What is required → Find the lines in the records below that contain "Task", and report each of them.

The data →
..............................

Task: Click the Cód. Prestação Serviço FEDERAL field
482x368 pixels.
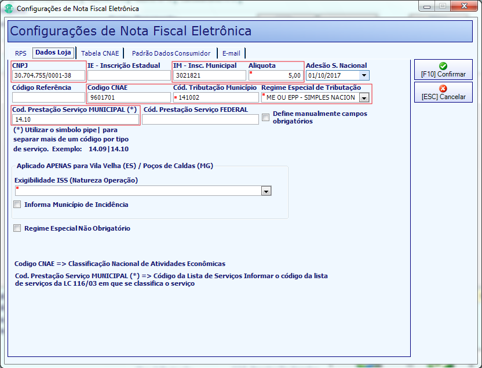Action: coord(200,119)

..............................

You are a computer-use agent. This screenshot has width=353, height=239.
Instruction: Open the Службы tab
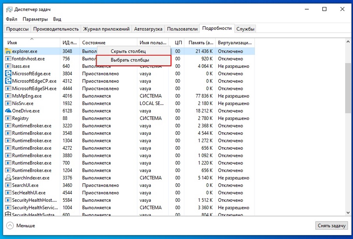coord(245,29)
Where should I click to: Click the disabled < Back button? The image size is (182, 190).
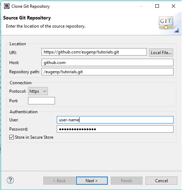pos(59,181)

..............................

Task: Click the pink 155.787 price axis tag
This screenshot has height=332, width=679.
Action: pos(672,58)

..............................

Your solution →
Task: Click the Cód. Prestação Serviço FEDERAL field
Task: Click the pink 155.787 price axis tag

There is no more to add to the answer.